I would not call the difference between turkey and chicken "subtle".
But some would, and that's the point. Some people can taste differences more than others.
If different starters produce differences of flavor as significant as turkey and chicken, you're right; [...] I don't doubt starters can taste different, but is it the starter itself or the conditions of its growth?
Apparently you didn't read the document I provided, or didn't understand it. Under the exact same aerobic growth conditions, Lactobacillus casei can produce as much as 11.9 µmol/mL diacetyl, while many of the other lactobacilli don't produce any at all. That's like the difference between canola oil and butter (diacetyl being the main flavor molecule in butter). If you can't taste a significant difference between those two, something's wrong. Still others produce a much greater or lesser amount of lactic or acetic acids, again under the exact same growth conditions. The numbers aren't subjective. If they're vastly different, which they are in some cases, they're vastly different whether you or someone else genetically like you can tell. The probability someone will be able to detect more than a negligible difference, with deltas like those reported, is actually pretty high.
What you are failing to realize is one of the fundamental reasons organisms are grouped into different species in the first place. Despite their similar appearance or outward function in the world, some species are very different because they process their environment in a different way. Environment in this case can refer to atmosphere, food sources, temperature, etc. Some lactobacilli lack the genetically defined ability to use certain food sources and in turn create certain byproducts. That's essentially what's going on with some of the lactobacilli reported on in the document. If an organism just can't produce a specific chemical, it won't matter how you feed it or maintain it. You can feed cellulose to humans all day long but we're not going to turn it into energy because we lack the ability to produce the enzyme to do so.

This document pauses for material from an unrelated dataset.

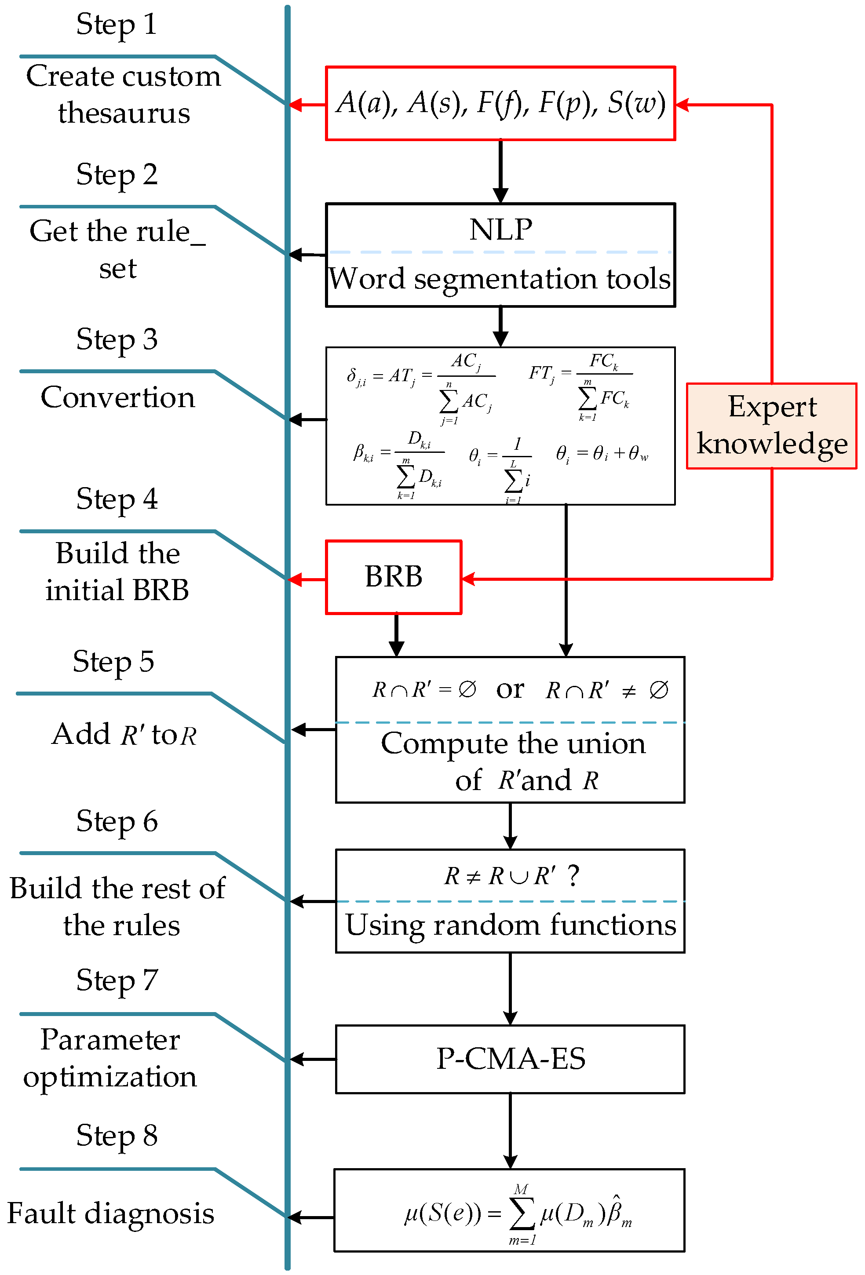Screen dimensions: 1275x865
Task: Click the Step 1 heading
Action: [117, 25]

Nothing you or I said in our posts settled this, it comes down to the facts.
It may not be settled in your mind, but I presented facts rather than an opinion based on a genetically biased, personally subjective, flavor analysis.

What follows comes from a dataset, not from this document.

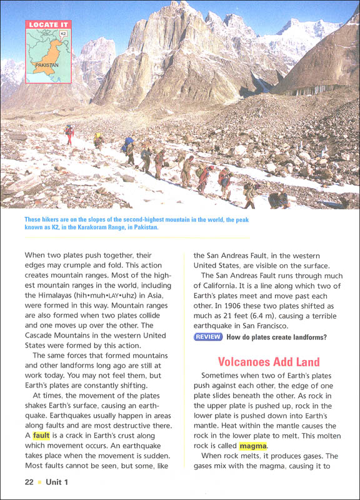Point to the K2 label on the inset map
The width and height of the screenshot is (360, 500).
62,33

EDIT: So that you can better appreciate my concern, I'm not against subjective flavor analysis. It's what people sometimes have to rely on when describing what a particular pizza tastes like on this forum. It's the statements that teeter on the edge of equivocal and absolute that I'm concerned about. If you were saying that you don't find it worth keeping four starters because all starters taste similar to you
, then the issue of starter flavor becomes equivocal and we're done here. However, "There is not much difference, if any, between the flavor of different sourdough cultures in the crust."

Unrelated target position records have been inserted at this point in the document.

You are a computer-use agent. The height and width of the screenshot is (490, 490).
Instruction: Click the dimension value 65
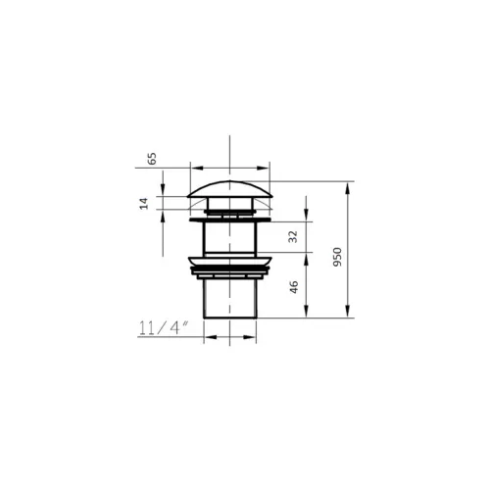pyautogui.click(x=153, y=159)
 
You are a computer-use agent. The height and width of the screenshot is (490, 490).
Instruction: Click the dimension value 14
pyautogui.click(x=144, y=204)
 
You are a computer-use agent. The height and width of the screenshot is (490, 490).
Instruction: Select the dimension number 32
pyautogui.click(x=294, y=236)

and "in my experience it's a myth that it's the starter itself which determines its flavor rather than the growing conditions"
seem to impart little estimation. "In my experience" could refer to factual findings, but I doubt that's what it really means."I guess what I'm trying to do is give "permission" for folks to not be obsessed with mutliple starters like some of you are, but to keep one well maintained and use it for everything. [...] you don't need to go that far to make a sourdough pizza crust!"
I'm not one of those folks obsessed with starters. In fact, I don't use a starter at all because I can make a pizza crust I like without starters. So if I took your approach I could be telling people "you don't need to go that far to make a pizza crust!" Which, quite frankly, should be obvious to anyone without me having to say it. Maintaining multiple starters is analogous to having multiple dough formulas. The flavor differences can be huge for some people, even when the ingredient quantity differences look small on paper.